* **Exercise brief**:
Gather every line of the data below that contains the string "height", and treat uppercase and lowercase letters as different.

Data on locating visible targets
####################

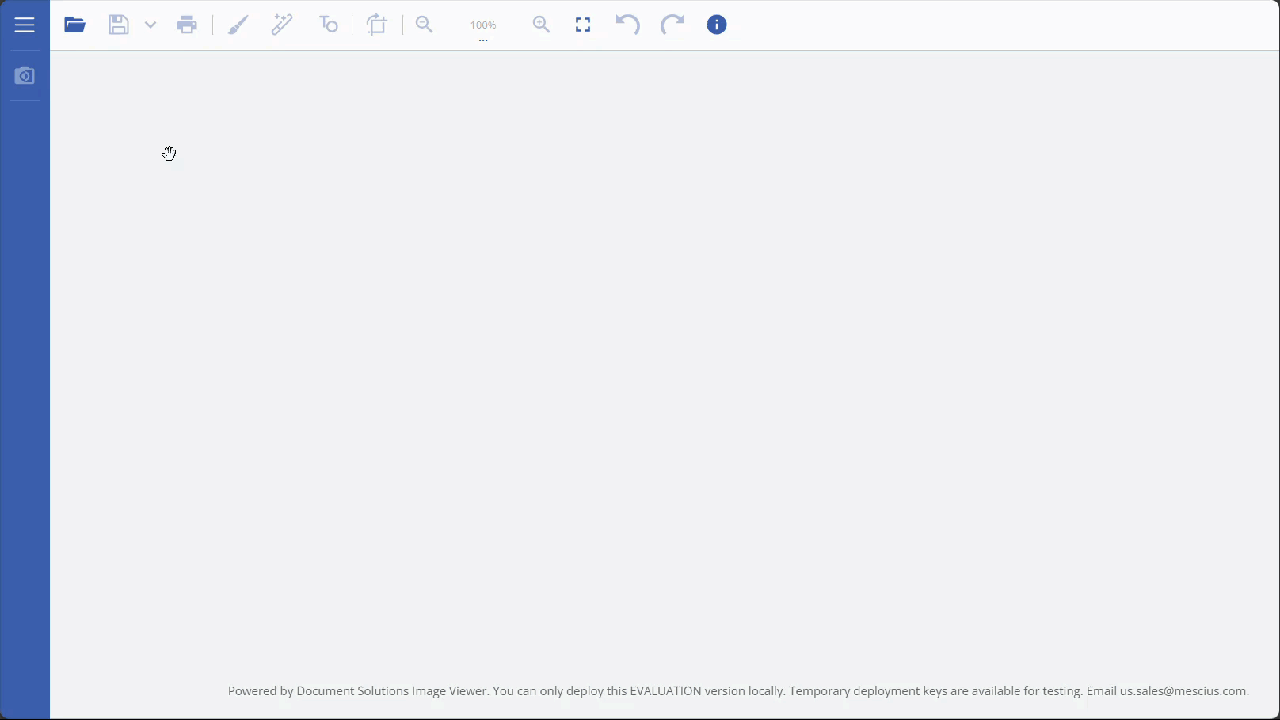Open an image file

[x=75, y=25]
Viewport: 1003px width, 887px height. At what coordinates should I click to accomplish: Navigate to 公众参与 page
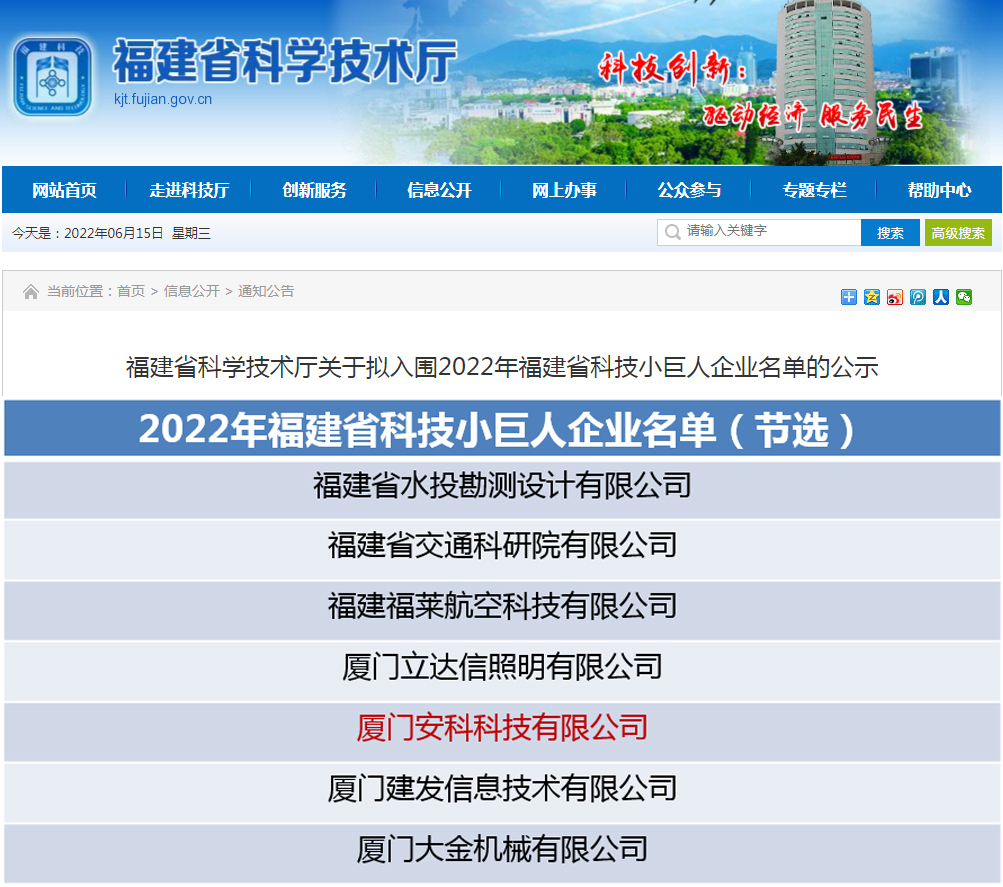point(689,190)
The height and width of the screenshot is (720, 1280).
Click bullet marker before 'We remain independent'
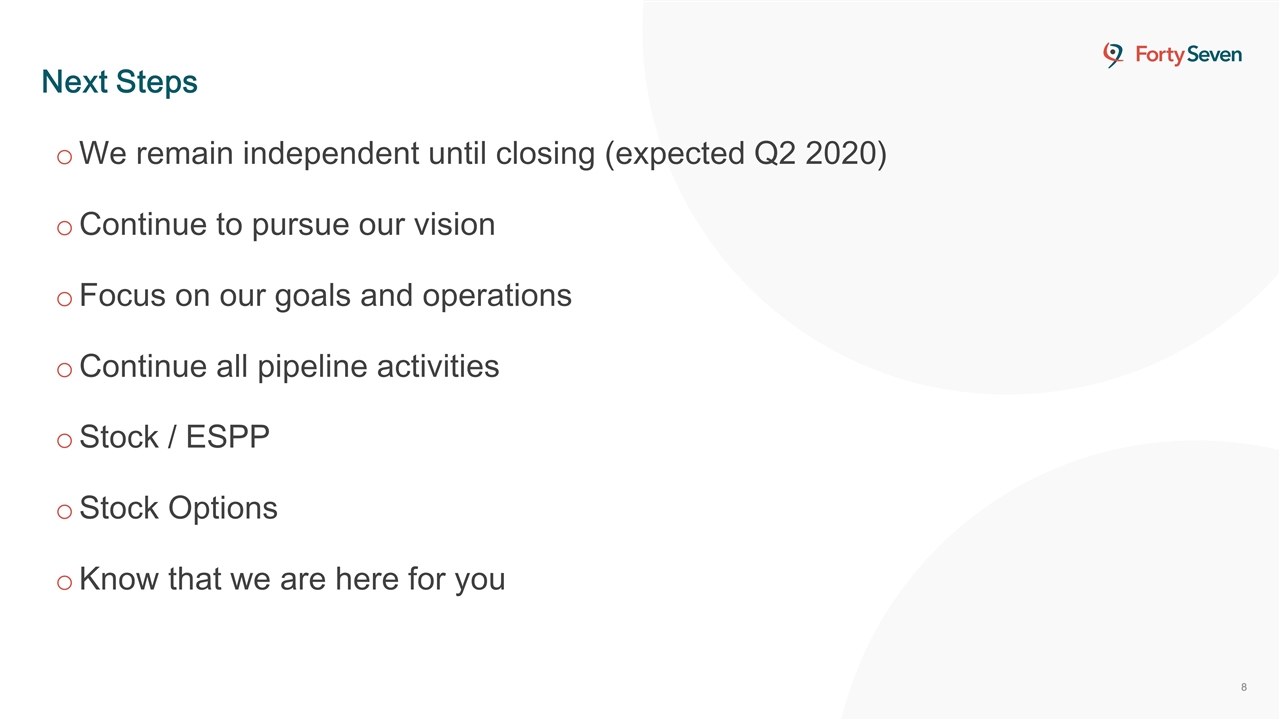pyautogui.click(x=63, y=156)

####################

* **Completed task**:
Viewport: 1003px width, 887px height. At what coordinates should I click to accomplish: Navigate to 公众参与 page
The height and width of the screenshot is (720, 1280).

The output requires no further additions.